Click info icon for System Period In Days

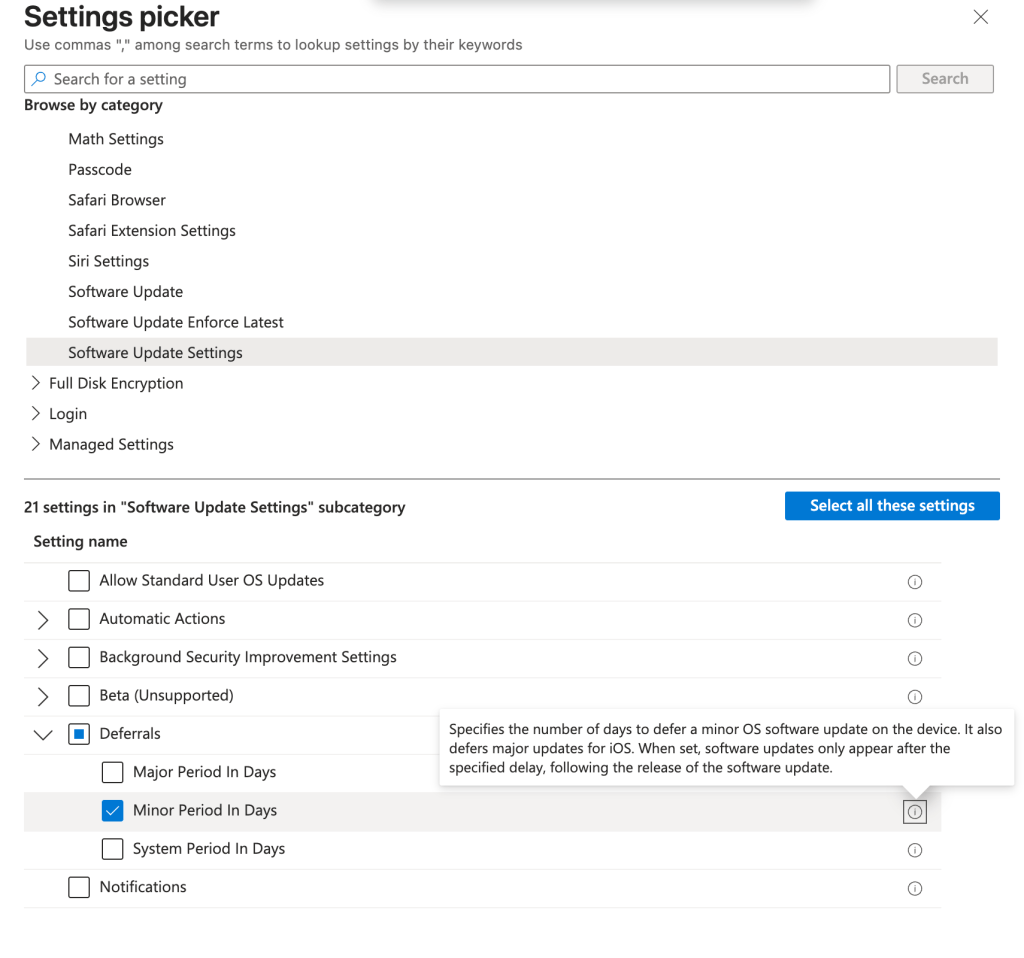pos(914,850)
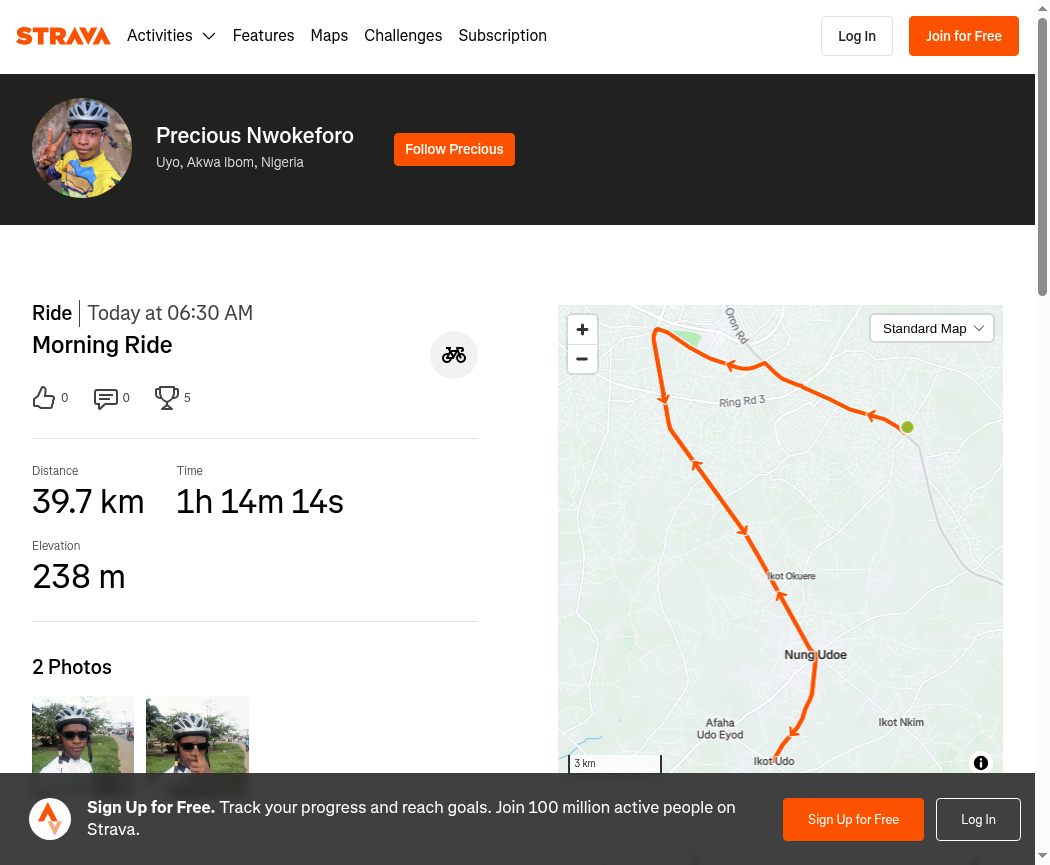Zoom out on the map with minus

coord(583,359)
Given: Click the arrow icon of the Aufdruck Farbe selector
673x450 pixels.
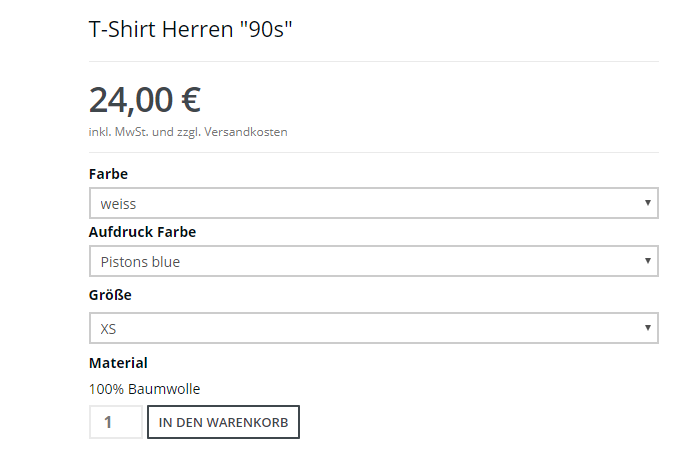Looking at the screenshot, I should pos(649,262).
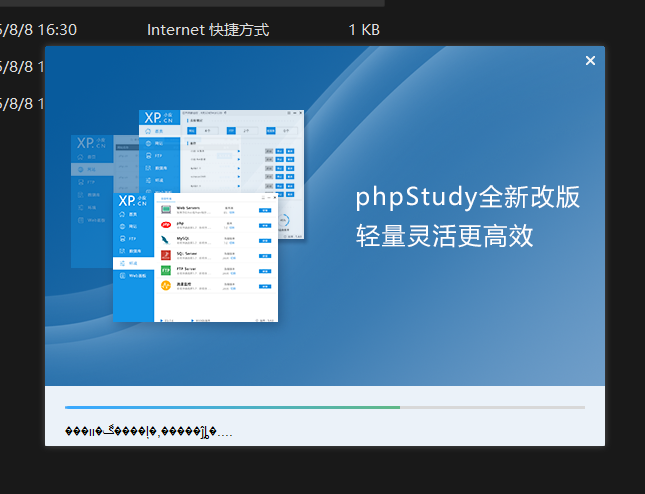Click the garbled status text below progress bar
Screen dimensions: 645x494
point(148,432)
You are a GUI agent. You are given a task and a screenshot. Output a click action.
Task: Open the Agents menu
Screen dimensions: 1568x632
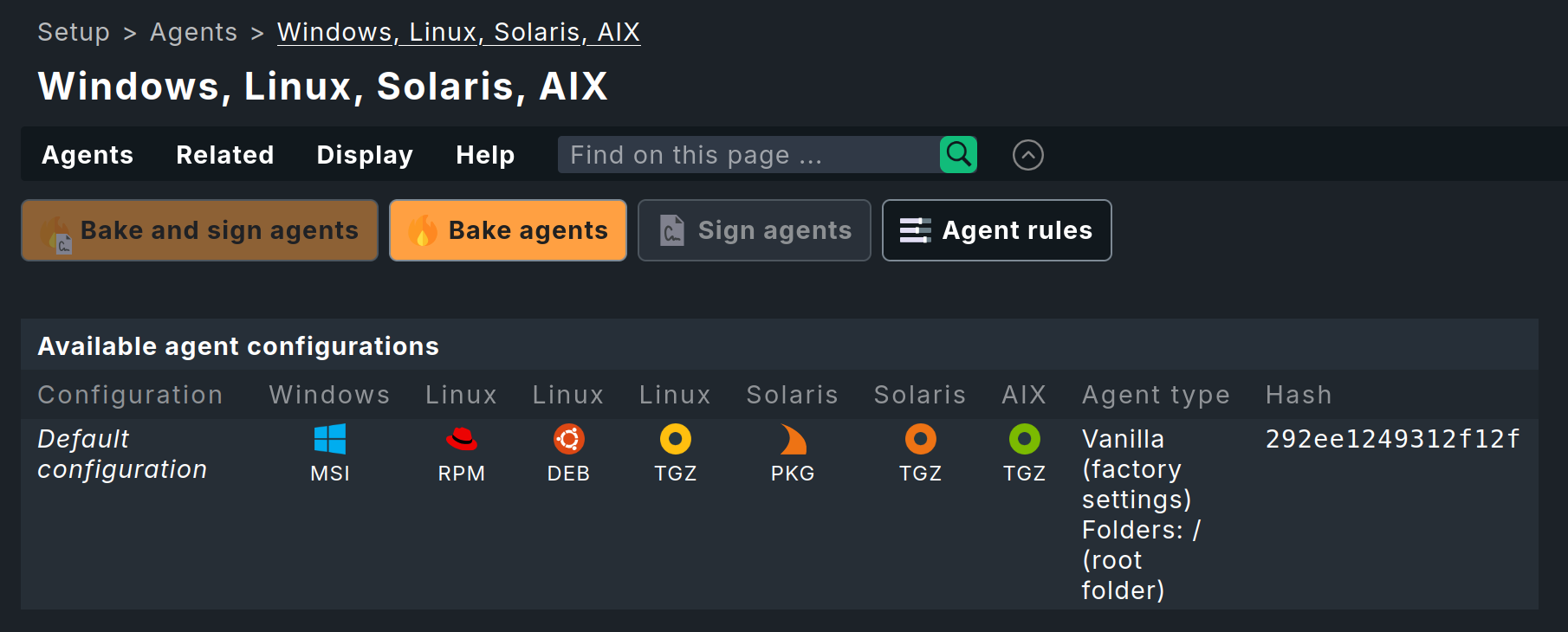pos(87,154)
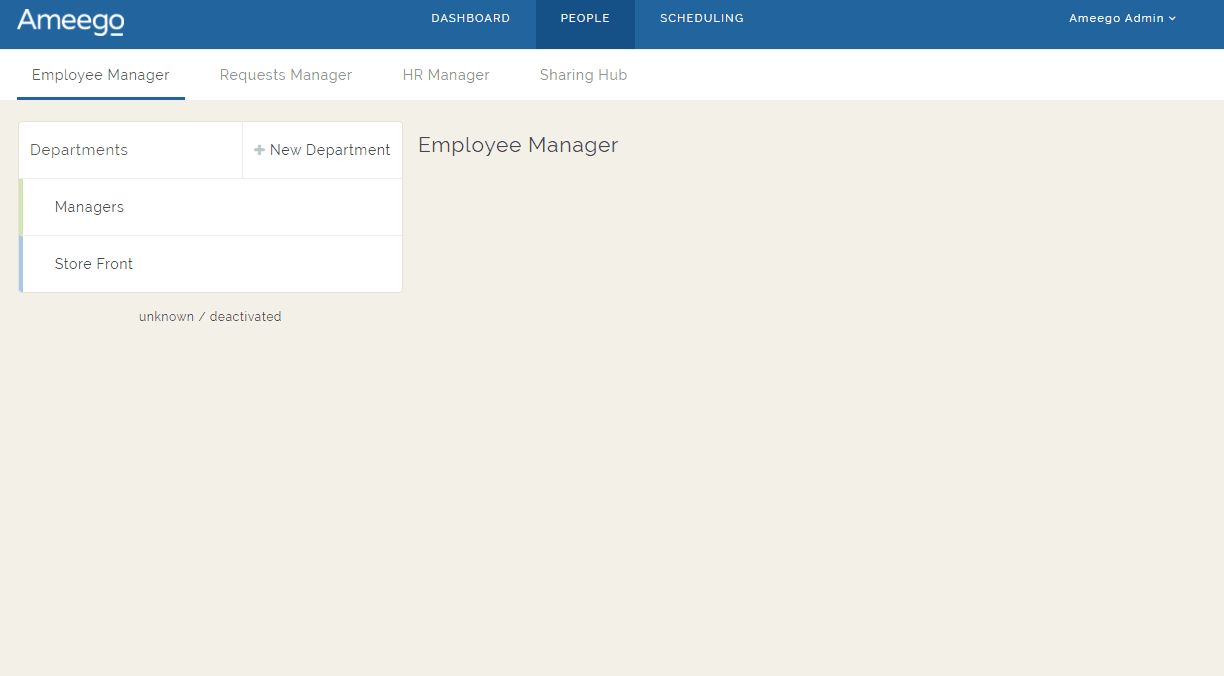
=-=-=
Brief
Copy the preceding data in full and word for word, dropping its pictures.

Exercise solution
Click info icon for System Period In Days

pos(914,850)
Zoom out on the map with minus

coord(583,359)
Given: Click the arrow icon of the Aufdruck Farbe selector
673x450 pixels.
Looking at the screenshot, I should pos(649,262).
Click the garbled status text below progress bar
Screen dimensions: 645x494
point(148,432)
You are a GUI agent. You are given a task and a screenshot. Output a click action.
Task: Open the Agents menu
Screen dimensions: 1568x632
pos(87,154)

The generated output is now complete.